**TEXT SEGMENT**
[Start]

Sunnyside - Queens
Winged Fists, Golden Gloves and a Utopia Deferred.
Not to be confused with Staten Island's Sunnyside, where 9th-degree black belt and actor Grandmaster Kim once ran afoul of the NYC Landmarks Preservation Commission, this week's newsletter looks at Sunnyside, Queens. As far as I know, the dual Sunnysides are one of only two pairs of neighborhoods in the city that share the same name, the other being Manhattan’s Murray Hill and its lesser-known Queens sibling.
The Sunnyside in Queens, between the Sunnyside Rail Yard and the LIE/BQE interchange, is bisected by Queens Boulevard, with the great, curving vaults of the elevated train tracks running above. To the south, the buildings are a mix of five- and six-story co-ops and freestanding homes, while the north is dominated by the historic district of Sunnyside Gardens, a leafy enclave of red-brick Colonial Revival homes and apartment buildings.
The neighborhood's eastern border is made up of Woodside and Calvary Cemetery, while its western border is (by most accounts) 39th Street. Not to be confused with 39th Place, which, in true Queens fashion, runs one block parallel.
The neighborhood got its name from the Broucard family, French Huguenots who arrived in the U.S. in 1675 aboard the Gilded Otter. Bourgon Broucard initially settled in Bushwick, but, perhaps growing weary of all the bespoke cooperages and farm-to-table johnnycake pop-ups, he bought a large estate in what is now Sunnyside from the fantastically named Burger Jorizz. In 1713, Broucard, or one of his sons, named their estate "Sunnyside Hill."

[End]

**STORED DATA**
[Start]

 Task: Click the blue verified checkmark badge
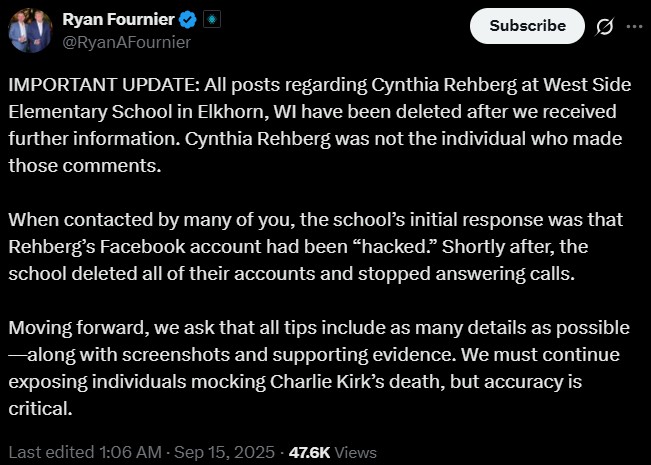click(x=187, y=20)
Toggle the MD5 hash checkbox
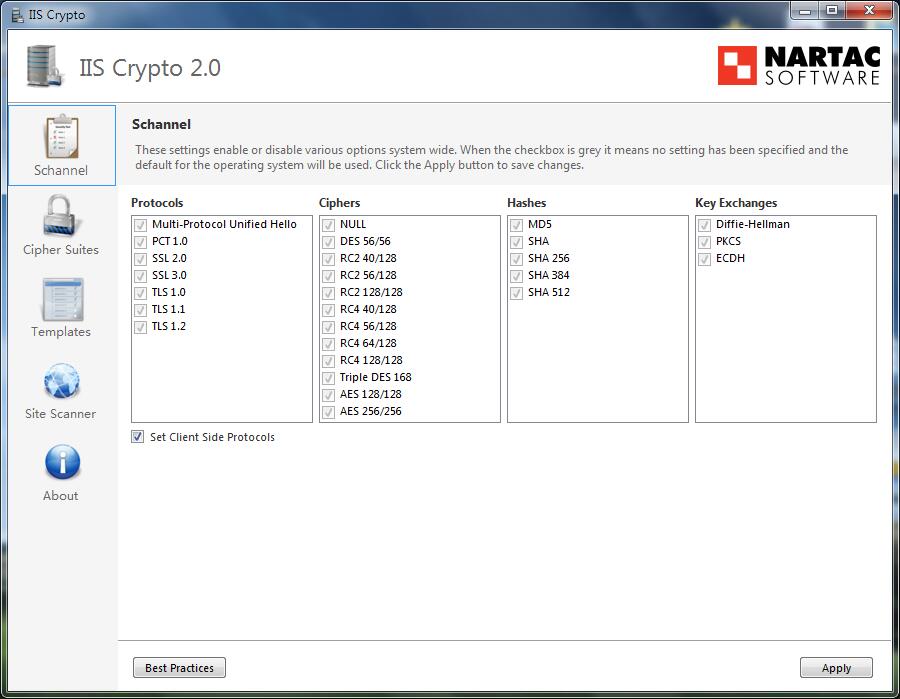Screen dimensions: 900x699 tap(516, 224)
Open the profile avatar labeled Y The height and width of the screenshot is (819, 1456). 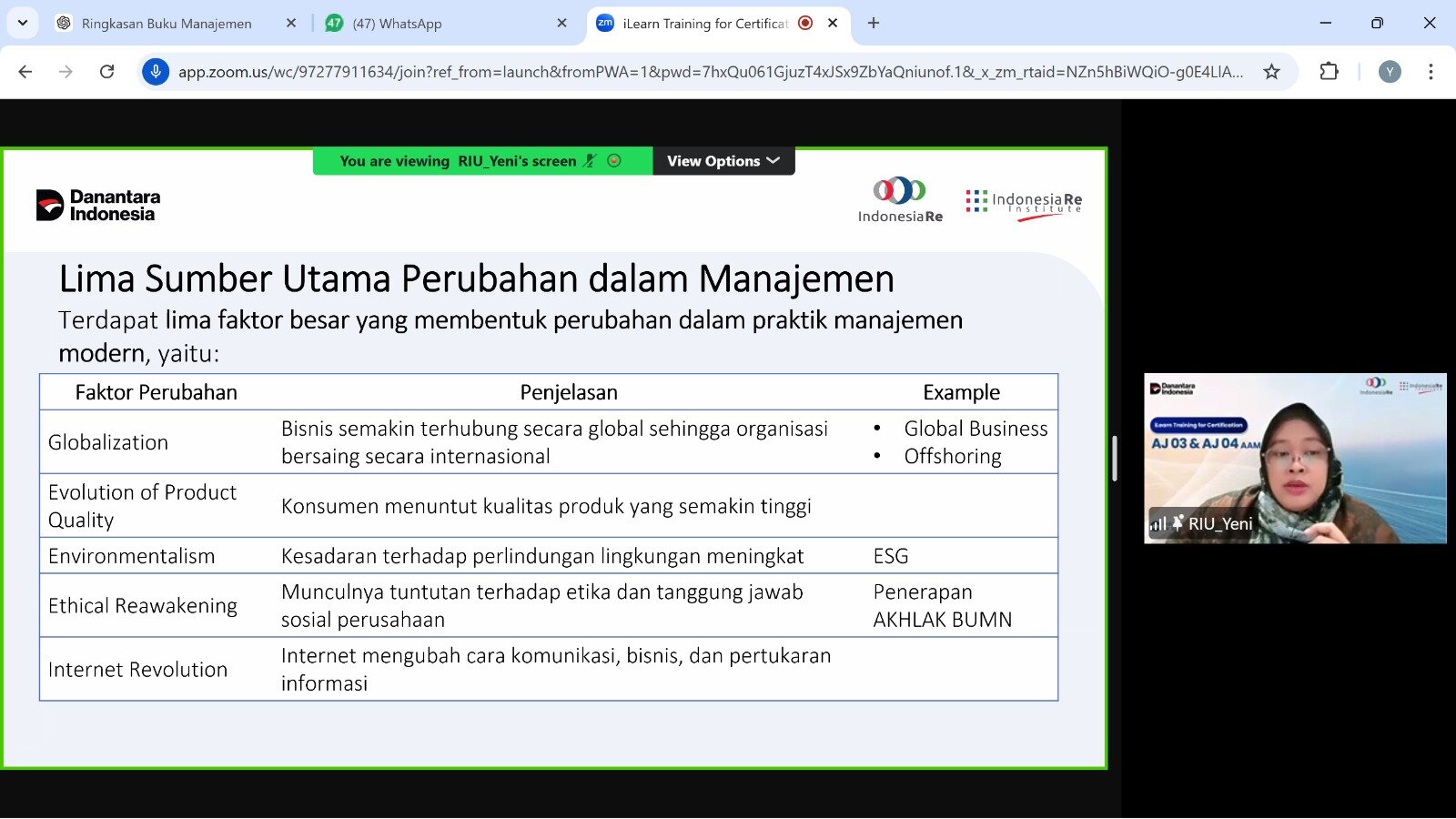click(1389, 72)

[End]

**PROBLEMS AND TASKS**
1. In the piece on Sunnyside, Queens, how did the neighborhood come to be called Sunnyside? Answer in one to three sentences.
2. Please carry on the piece on Sunnyside, Queens from the point where it stops.
The data has no role in this work.

**RESPONSES FOR EACH TASK**
1. The name comes from the Broucard family, French Huguenots who arrived in the U.S. in 1675 aboard the Gilded Otter. Bourgon Broucard bought a large estate in what is now Sunnyside from Burger Jorizz, and in 1713 he or one of his sons named it "Sunnyside Hill."

2.
One of the homes that Bourgon built stood for over 200 years before it was finally torn down around 1900. By then the farmland was giving way to the city: the Queensboro Bridge was completed in 1909, and the IRT Flushing Line, connecting Queens with Manhattan, was finished by 1915. Queens had become a viable residential option for people who worked in Manhattan, though, as this photo from 1917 shows, it still had a long way to go.
WINGED FISTS
On the cusp of this change, a group of Irish immigrants and their allies founded the Greater New York Irish Athletic Association, a progressive alternative to the exclusive New York Athletic Club. In 1898 they purchased farmland near Calvary Cemetery and built Celtic Park, a sprawling athletic complex that for the next three decades was home to some of the world’s best athletes.
Renamed the Irish-American Athletic Club, it quickly gained fame not just for its champions but for its inclusivity. In an era when many athletic organizations barred Catholics, Jews, and African-Americans, Celtic Park welcomed them. Its members went on to win more than fifty Olympic medals. Among them were Joseph Flanagan, the first Irish athlete to win gold for the U.S.; Myer Prinstein, the first Jewish-American Olympic champion; and Dr. John Baxter Taylor Jr., the first African-American to claim gold for the U.S.
Besides training and hosting sporting events, the grounds were a popular gathering spot for labor unions, fraternal lodges, and neighborhood families. On a warm Sunday afternoon in July 1922, more than 5,000 people gathered in the park for the 23rd annual picnic of the International Union of Steam and Operating Engineers. There was a baseball game with nearly a thousand fans surrounding the field. Nearby, a hurling match was just underway.
Hurling is a 3,000-year-old mix of field hockey, lacrosse, and violence which involves two teams of 15 sprinting up and down a field alternately bouncing, catching, and hitting a ball off a wooden paddle called a hurley and clotheslining each other.
Those not involved in playing or spectating that afternoon lazed in the grass, polishing off the remnants of their corned beef and cabbage sandwiches.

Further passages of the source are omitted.